PROBLEM TO WORK ON: A line containing "Task: Select the Lighten blend mode" appears in the material below. Return exactly every line from the first through that one, and only those.

INFORMATION PROVIDED:
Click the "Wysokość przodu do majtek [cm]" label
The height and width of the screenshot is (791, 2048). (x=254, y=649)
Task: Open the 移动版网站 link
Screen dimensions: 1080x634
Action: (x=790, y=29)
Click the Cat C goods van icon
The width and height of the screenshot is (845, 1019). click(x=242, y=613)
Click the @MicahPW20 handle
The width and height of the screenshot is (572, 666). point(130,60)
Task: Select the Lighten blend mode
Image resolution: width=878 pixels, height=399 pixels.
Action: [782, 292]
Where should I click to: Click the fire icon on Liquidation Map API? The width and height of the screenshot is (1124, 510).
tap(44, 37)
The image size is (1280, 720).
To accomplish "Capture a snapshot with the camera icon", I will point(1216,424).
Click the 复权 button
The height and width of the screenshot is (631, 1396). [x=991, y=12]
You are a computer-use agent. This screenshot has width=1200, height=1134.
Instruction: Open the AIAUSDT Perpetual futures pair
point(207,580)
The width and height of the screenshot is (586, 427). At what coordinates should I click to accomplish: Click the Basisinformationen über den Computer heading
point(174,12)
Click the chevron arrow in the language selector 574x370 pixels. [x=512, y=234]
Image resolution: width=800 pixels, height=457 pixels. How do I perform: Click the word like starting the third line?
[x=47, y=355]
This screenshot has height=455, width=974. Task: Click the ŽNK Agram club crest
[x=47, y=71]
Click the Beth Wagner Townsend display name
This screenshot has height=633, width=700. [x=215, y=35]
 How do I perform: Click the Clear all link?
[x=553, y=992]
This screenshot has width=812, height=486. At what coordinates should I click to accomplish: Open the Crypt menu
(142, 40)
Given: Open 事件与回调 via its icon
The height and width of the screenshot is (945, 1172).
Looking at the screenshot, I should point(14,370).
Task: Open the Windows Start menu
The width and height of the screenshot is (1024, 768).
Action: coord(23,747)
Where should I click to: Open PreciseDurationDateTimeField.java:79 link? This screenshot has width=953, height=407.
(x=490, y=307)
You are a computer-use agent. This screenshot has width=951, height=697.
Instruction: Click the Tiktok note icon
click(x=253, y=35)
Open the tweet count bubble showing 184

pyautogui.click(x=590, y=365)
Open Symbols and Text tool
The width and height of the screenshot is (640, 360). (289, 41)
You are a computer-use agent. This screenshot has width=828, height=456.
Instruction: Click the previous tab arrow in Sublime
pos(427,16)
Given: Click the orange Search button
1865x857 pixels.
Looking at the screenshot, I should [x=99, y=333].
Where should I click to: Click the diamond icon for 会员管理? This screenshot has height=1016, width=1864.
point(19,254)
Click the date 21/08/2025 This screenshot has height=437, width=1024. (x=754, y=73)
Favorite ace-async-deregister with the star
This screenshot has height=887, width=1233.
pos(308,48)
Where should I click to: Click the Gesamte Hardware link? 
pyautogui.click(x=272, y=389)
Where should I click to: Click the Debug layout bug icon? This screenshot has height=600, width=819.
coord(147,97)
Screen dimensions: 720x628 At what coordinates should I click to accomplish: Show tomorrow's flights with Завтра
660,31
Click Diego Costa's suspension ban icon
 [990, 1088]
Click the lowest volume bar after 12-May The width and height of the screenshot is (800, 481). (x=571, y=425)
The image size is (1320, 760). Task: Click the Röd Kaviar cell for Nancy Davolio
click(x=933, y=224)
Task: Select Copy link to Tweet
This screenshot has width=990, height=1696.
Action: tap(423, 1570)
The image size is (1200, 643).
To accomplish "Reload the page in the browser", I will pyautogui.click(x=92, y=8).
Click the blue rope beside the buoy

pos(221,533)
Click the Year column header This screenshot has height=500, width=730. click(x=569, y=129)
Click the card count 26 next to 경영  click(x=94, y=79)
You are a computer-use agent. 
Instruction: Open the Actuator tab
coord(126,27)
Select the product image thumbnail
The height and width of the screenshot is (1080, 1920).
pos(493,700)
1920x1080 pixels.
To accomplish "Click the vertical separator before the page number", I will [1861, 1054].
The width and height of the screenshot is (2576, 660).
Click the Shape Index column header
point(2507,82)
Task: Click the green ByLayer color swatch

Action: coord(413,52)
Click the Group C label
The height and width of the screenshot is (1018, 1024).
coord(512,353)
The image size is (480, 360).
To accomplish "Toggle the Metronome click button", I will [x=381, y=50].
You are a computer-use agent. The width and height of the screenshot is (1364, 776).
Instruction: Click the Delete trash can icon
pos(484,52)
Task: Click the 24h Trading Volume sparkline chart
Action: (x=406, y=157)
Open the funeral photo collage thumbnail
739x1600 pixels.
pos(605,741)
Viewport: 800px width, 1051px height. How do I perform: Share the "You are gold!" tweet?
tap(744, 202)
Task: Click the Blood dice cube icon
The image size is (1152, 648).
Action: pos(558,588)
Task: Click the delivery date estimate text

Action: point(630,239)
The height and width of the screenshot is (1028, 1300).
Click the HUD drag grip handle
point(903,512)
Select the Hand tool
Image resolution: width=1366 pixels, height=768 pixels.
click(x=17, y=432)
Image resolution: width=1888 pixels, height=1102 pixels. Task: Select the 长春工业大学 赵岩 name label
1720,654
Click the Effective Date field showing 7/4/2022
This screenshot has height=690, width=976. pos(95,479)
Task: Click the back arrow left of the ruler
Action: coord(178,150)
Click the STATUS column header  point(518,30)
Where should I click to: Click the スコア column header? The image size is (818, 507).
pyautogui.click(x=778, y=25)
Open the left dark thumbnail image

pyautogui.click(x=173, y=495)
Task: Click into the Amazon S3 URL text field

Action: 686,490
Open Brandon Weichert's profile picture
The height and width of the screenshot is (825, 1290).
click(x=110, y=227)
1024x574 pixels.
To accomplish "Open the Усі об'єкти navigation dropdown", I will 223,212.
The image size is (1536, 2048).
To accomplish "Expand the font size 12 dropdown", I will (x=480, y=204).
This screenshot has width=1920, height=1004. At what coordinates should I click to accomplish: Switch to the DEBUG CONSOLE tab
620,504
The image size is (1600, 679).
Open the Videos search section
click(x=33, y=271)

ANSWER BOX:
Click the "Wysokość przodu do majtek [cm]" label
The height and width of the screenshot is (791, 2048). (x=254, y=649)
Task: Open the 移动版网站 link
Screen dimensions: 1080x634
Action: (x=790, y=29)
Click the Cat C goods van icon
The width and height of the screenshot is (845, 1019). click(x=242, y=613)
Click the @MicahPW20 handle
The width and height of the screenshot is (572, 666). point(130,60)
Task: Select the Lighten blend mode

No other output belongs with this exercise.